Written by Dr. Boris Kralj
Earlier this year I wrote about the growing shift in the gender composition of the Canadian physician workforce and the unexplained large gap in earnings between male and female doctors.
While the feminization of the physician workforce has been well documented and discussed, another shift has also taken place which has not been very well recognized in the typical analysis of physician profiles. Both shifts are a reflection of our population at large, and both have potential implications for the provincial medical associations that represent physicians in pay negotiations and serve some of their other professional needs.
The composition of the Canadian physician workforce in terms of visible minority (non-white) composition has changed noticeably over the past couple of decades (refer to figures below). ‘Visible minority’ refers to whether a person belongs to a visible minority group as defined by the Employment Equity Act, and if so, the visible minority group to which the person belongs. The Employment Equity Act defines visible minorities as “persons, other than Aboriginal peoples, who are non-Caucasian in race or non-white in colour”. This is the definition employed by Statistics Canada. The visible minority or ethnicity of Canada’s physicians is not something that has been readily available or reported by organizations such as CIHI, that publish data usually limited to basic demographics of specialty, age and gender. Most, if not all, provincial medical association internal membership data bases fail to capture such information also.
In 2000, 18 percent of Canada’s active physicians were visible minorities; by 2015 that share had risen to about 31 percent. In Ontario, the corresponding increase was from 24 percent to 39 percent.
The increase in visible minority physicians has not been even or uniform across all jurisdictions or minority groups. For example, in Ontario most of the increase has come from two groups, the South Asian and Arab groups. See table below.
Typically, most assessments of work effort available at the individual physician level are based on raw billing data and relate to the number of services provided, patients seen, days billed, etc. but do not capture the time (hours of work) to provide services.
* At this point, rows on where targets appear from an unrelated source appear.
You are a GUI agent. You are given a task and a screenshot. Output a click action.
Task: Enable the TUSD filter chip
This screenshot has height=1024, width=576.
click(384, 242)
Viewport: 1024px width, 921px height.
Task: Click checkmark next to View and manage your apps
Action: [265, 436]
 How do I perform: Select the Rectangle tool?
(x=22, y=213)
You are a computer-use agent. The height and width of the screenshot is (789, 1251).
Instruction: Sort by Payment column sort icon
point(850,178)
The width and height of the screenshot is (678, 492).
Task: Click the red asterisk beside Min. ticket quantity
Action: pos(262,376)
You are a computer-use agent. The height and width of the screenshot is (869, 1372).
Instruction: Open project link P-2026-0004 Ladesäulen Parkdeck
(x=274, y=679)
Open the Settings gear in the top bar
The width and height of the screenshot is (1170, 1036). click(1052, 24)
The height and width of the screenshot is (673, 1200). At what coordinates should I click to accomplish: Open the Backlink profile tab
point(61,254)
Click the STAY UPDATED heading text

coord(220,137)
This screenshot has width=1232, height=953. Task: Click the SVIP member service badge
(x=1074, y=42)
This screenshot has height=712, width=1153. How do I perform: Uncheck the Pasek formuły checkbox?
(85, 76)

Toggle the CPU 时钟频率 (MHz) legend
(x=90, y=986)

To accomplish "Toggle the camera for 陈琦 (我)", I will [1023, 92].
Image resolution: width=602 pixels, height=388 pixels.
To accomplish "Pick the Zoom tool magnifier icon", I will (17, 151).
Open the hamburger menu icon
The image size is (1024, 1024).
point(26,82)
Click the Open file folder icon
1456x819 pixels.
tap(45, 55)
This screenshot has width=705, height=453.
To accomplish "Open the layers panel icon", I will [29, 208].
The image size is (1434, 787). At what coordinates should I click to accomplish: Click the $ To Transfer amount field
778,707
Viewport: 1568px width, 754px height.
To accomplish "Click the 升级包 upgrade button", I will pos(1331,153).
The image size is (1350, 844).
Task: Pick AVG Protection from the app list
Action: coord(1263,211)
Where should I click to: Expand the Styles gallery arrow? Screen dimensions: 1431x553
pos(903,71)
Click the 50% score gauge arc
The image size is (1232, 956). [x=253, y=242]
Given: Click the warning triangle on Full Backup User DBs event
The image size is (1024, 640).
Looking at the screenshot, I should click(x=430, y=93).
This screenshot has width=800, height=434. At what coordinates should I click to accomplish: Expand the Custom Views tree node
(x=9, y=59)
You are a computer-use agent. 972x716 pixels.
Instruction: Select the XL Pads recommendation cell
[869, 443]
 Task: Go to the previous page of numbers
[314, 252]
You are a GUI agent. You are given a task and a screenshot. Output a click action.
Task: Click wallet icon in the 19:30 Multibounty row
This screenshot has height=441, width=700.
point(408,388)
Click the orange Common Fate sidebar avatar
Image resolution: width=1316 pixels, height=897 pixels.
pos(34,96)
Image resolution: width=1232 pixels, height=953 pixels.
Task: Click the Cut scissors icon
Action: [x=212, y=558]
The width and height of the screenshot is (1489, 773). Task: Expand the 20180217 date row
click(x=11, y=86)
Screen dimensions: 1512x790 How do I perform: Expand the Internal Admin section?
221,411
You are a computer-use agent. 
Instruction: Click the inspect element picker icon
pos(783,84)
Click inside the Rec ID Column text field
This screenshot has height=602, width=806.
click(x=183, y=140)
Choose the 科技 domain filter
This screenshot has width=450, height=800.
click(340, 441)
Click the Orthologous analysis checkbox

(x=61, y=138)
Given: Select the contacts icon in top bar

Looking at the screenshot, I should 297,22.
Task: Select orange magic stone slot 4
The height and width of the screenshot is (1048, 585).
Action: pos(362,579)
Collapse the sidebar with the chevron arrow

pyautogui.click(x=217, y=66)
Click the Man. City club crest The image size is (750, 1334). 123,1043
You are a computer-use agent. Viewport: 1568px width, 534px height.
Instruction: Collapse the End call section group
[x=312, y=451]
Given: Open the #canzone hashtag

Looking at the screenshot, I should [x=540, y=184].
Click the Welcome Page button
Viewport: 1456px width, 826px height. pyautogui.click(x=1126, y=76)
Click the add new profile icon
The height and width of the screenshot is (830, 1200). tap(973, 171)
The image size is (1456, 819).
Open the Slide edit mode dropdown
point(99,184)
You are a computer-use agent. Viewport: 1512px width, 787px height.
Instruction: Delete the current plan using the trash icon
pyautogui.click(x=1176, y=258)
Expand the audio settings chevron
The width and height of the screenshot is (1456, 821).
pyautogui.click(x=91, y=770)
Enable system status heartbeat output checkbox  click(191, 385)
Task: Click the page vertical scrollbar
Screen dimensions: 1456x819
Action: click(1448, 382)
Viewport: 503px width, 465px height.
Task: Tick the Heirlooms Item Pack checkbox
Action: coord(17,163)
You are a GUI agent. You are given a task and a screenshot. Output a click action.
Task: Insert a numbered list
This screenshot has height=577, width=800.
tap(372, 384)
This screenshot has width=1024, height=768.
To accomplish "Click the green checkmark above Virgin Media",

I compared the work effort and earnings of visible minority physicians and white physicians in Ontario and Canada overall for the calendar year 2015. Work effort is measured by weeks worked per year, hours worked per week, and annual hours worked as collected by the 2016 Census of Canada. The analysis indicates that there is no difference in any of these measures of work effort between white and visible minority physicians. For example, for Canada, annual hours worked by white and visible minority physicians were 2,278 hours and 2,284 hours respectively. In the physician sector, income data is generally difficult to obtain and usually limited to gross billings that need to be adjusted for overhead costs to get a measure of physician income. The overhead ratios typically come from sample surveys that suffer from low response rates and many other potential biases associated with the survey.
While there is no difference in hours worked, there are significant differences in average earnings (net of overhead expenses) between these two groups. Specifically, the earnings of visible minority physicians are 10 to 15 percent lower, depending on specialty. Earnings (net of overhead expenses) are from the Canada Revenue Agency (CRA) administrative tax and benefits records of individual physicians for the 2015 tax year, rather than overall specialty averages obtained via self-reported surveys. Linked Census of Canada and CRA micro data for individual physicians was accessed through the Statistics Canada Research Data Centre (RDC) at McMaster University.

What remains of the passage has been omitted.